The poll was run using Crowdsignal, the successor to Polldaddy, and ran from 20 October through 30 November. This free polling software tabulates total number of votes for a question but not the number of individual respondents. To determine individual respondents, we included a question on “workplace and practice.” Of the 137 individual respondents to this question, 116 identified themselves as practicing FBLD, and we assumed they also answered the second question. The overall number of responses is slightly higher than in 2013 but a bit lower than in 2016.
Readership demographics have shifted from previous years, with about two thirds of respondents hailing from industry, up from just over half historically. The fraction of respondents who actively practice FBLD is also up modestly, to 85%.
But the question probably of most interest is on screening methods, summarized here.
As we also saw in 2013 and 2016, nearly all fragment-finding techniques are being used more, with the average respondent employing 6 methods today compared with 4.1 in 2016, 3.6 in 2013, and 2.4 in 2011.
X-ray crystallography has leapt to first place, likely driven in part by increasing speed and automation as well as by studies suggesting that crystallography can give impressively high hit rates.
As in 2016, ligand-detected NMR, SPR, and thermal shift assays are all very popular. Use of computational approaches has increased, though perhaps not as much as might be expected given recent advances. Functional screening is the only technique for which use has remained constant, or perhaps even declined very slightly from 2013.

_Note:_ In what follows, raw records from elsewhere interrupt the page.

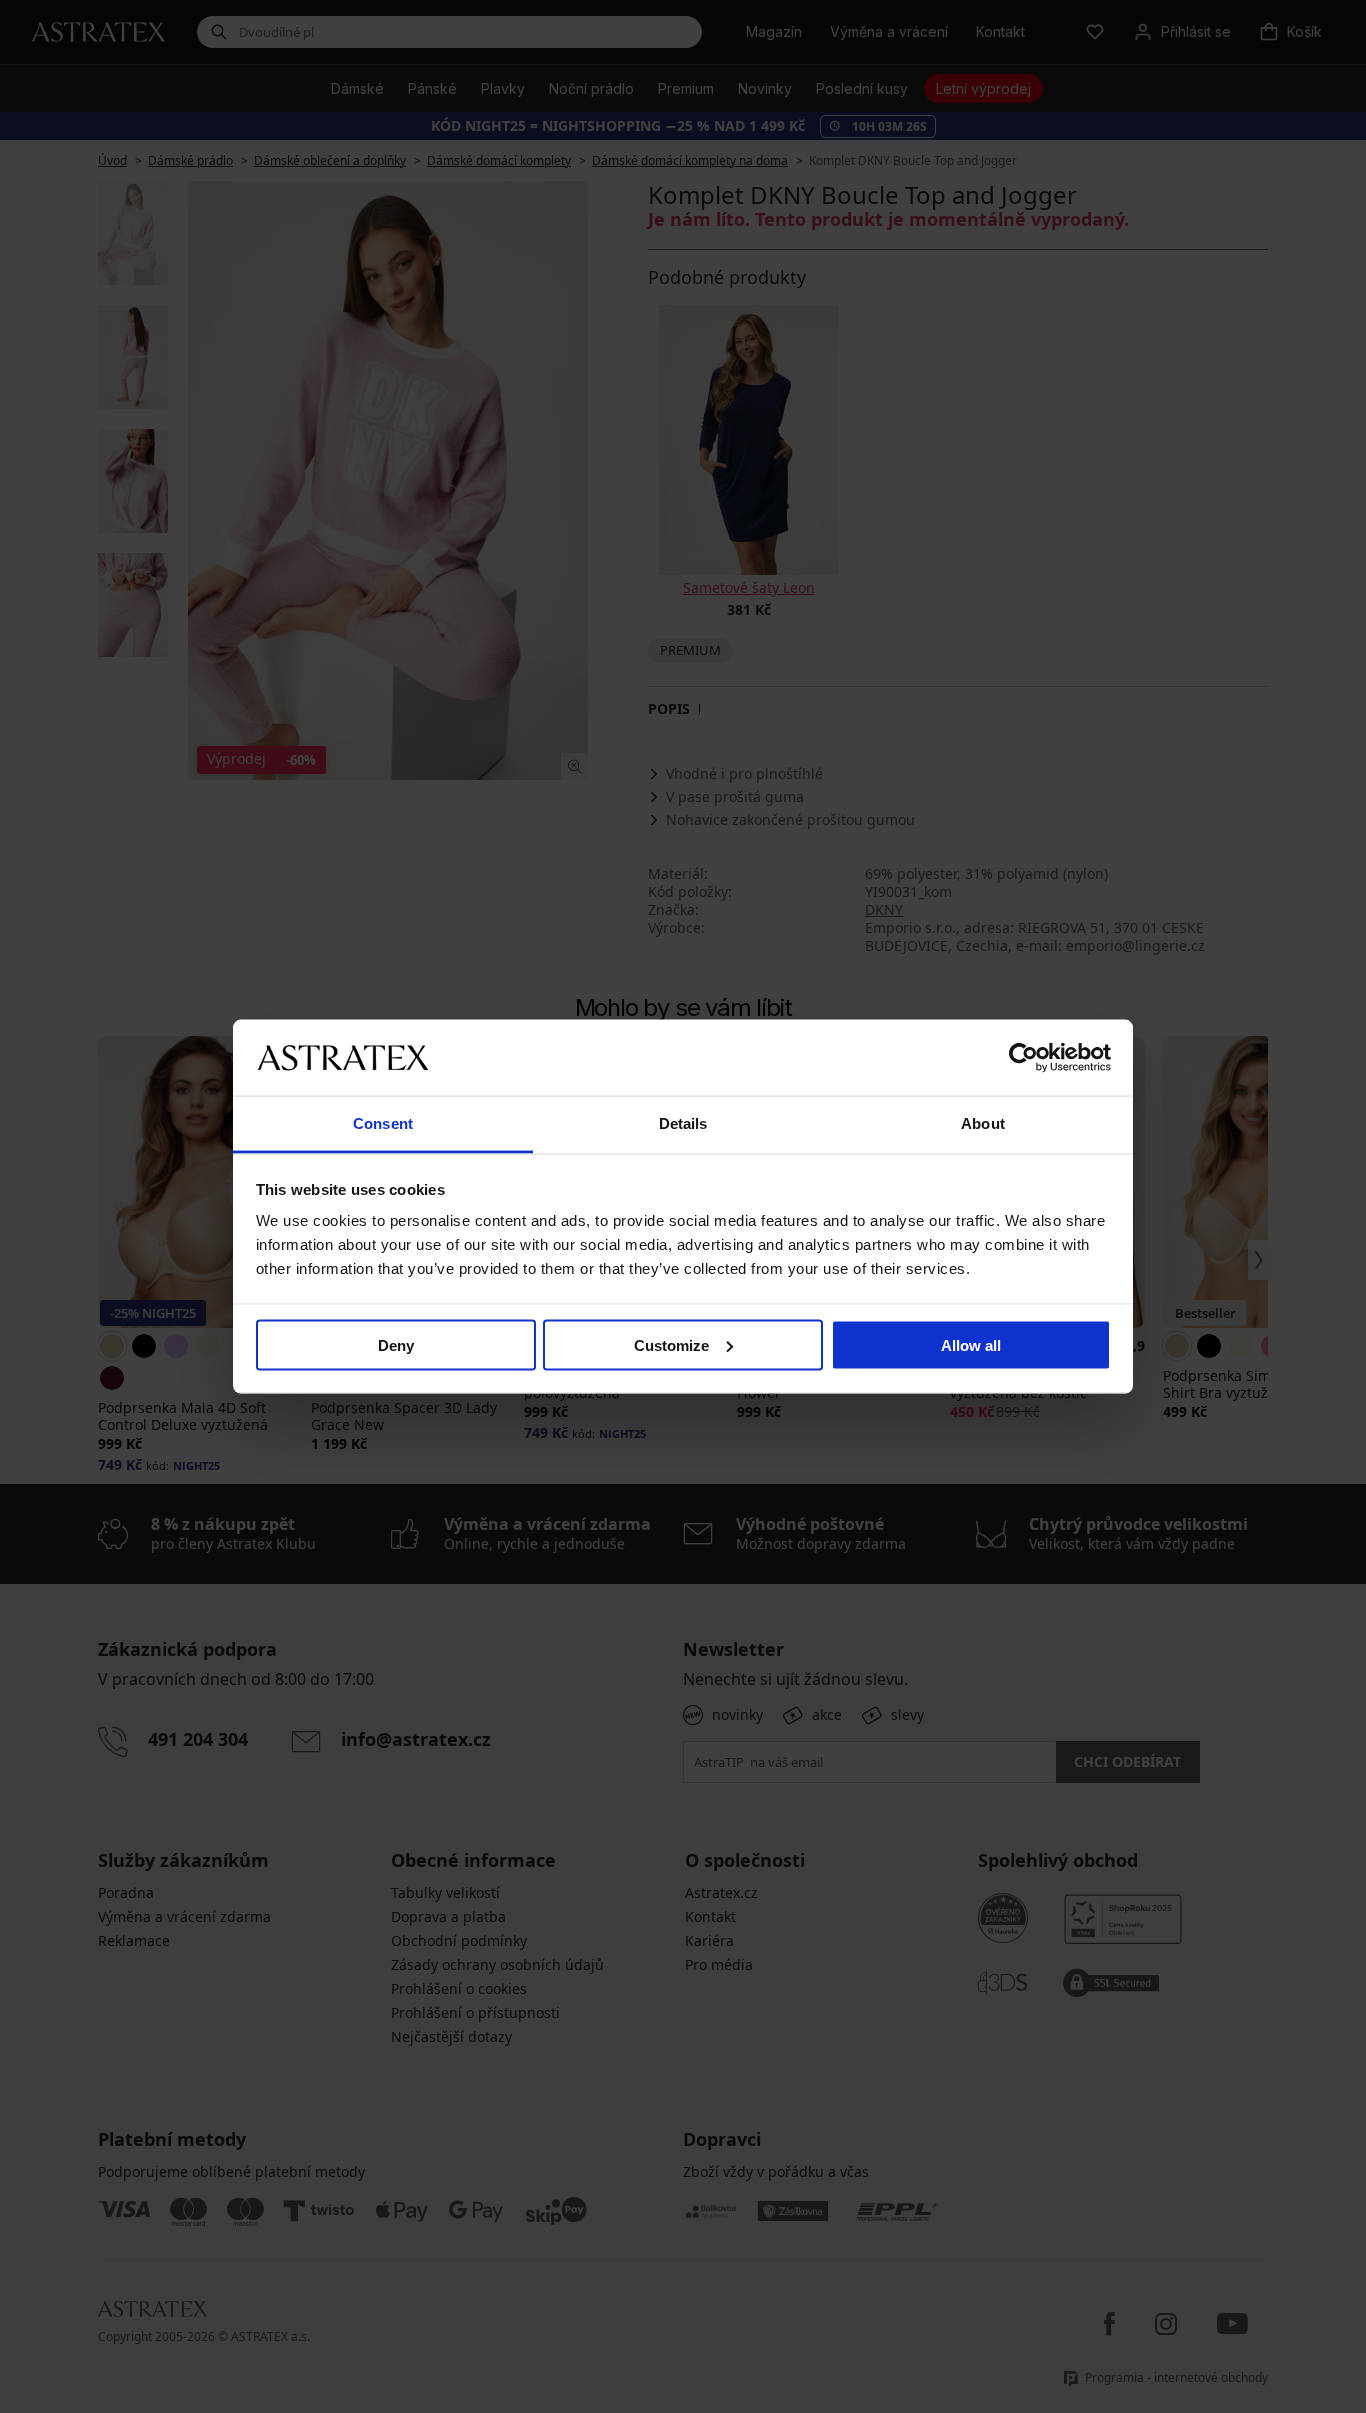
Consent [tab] (383, 1123)
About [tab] (983, 1123)
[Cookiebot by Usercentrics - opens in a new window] (1023, 1057)
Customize (671, 1344)
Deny (396, 1344)
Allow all (971, 1344)
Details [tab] (683, 1123)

For the first time we asked about use of literature to identify fragments, and nearly a third of respondents said they incorporate previously published fragments into their work. As the amount of publicly available information continues to increase it will be interesting to see whether this number grows.

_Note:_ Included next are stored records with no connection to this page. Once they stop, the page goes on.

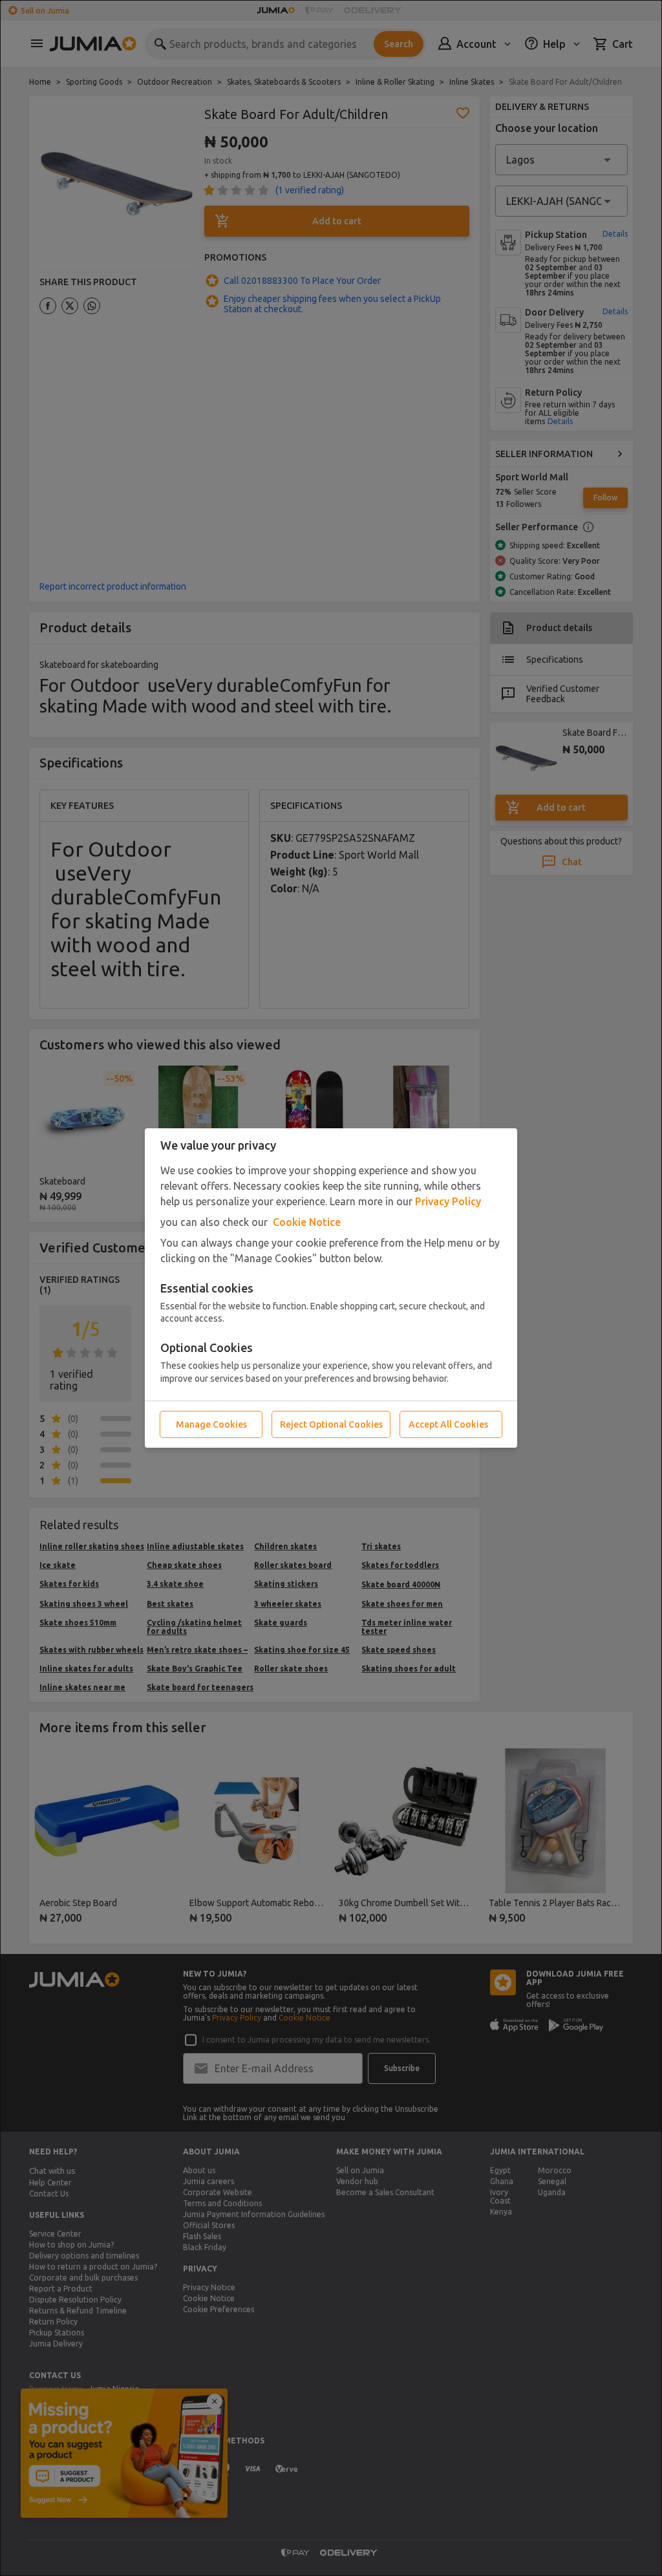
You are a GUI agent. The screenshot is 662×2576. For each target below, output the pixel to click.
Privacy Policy (448, 1201)
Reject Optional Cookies (331, 1424)
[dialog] (331, 1288)
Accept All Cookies (448, 1424)
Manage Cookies (211, 1424)
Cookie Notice (307, 1222)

More niche methods such as mass spectrometry, MST, affinity selection, and biolayer interferometry are gaining adherents; 30 respondents reported using mass spectrometry, for example. While fewer than 20% of respondents are using affinity chromatography (including WAC), CE, or ultrafiltration, that proportion has nearly quadrupled from our previous three polls, though we can’t say which of these related methods accounts for the increase.
Finally, only four respondents reported using “other” methods, such as SHG. Perhaps we’ll ask about this and other emerging methods explicitly next time.
Do the results surprise you, or are they consistent with what you are using at your organization?